- **DATA**
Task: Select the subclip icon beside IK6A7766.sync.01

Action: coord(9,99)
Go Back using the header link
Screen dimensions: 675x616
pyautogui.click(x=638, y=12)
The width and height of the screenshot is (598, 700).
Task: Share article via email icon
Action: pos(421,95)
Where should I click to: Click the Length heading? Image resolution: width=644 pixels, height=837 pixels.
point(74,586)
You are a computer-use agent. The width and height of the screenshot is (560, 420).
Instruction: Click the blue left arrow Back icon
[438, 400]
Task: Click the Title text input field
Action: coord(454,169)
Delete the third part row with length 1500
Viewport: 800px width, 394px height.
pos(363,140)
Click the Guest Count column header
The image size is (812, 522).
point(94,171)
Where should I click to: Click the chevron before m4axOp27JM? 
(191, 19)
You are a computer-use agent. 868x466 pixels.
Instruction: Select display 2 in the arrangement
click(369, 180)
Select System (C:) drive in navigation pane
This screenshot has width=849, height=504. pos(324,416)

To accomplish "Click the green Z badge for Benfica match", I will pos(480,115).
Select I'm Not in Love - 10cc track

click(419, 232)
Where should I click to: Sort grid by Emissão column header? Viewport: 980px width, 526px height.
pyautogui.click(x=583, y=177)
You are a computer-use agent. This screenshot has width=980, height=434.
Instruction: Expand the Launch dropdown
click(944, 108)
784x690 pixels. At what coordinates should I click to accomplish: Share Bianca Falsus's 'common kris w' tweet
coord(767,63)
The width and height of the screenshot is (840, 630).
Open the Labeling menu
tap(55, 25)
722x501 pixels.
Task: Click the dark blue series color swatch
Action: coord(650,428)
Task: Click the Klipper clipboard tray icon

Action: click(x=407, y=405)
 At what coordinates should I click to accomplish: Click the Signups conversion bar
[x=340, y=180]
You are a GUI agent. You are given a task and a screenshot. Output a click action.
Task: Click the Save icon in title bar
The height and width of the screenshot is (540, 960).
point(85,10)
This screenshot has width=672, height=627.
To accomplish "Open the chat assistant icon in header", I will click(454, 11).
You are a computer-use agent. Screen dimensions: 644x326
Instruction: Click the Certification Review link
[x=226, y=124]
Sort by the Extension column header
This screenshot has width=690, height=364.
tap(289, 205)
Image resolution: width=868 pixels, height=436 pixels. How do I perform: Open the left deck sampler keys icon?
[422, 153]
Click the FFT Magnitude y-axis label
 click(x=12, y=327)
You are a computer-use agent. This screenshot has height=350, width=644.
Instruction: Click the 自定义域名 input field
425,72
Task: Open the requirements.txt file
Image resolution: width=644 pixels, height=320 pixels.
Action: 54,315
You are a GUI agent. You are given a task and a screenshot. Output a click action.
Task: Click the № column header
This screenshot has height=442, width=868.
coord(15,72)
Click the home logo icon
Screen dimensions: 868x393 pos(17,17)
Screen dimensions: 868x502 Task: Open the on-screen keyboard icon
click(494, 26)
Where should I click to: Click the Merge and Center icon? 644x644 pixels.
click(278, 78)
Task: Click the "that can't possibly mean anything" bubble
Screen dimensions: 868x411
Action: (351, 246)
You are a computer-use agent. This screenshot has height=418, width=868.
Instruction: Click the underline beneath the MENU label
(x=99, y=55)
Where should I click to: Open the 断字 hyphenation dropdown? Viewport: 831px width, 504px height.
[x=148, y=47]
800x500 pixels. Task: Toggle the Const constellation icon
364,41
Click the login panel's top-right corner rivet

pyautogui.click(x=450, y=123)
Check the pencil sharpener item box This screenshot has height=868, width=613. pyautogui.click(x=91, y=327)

- **TASK DETAILS**
Only a number is wanted here: the count of lines above that contain the word "computer".

- **RESULT FOR THIS EXERCISE**
6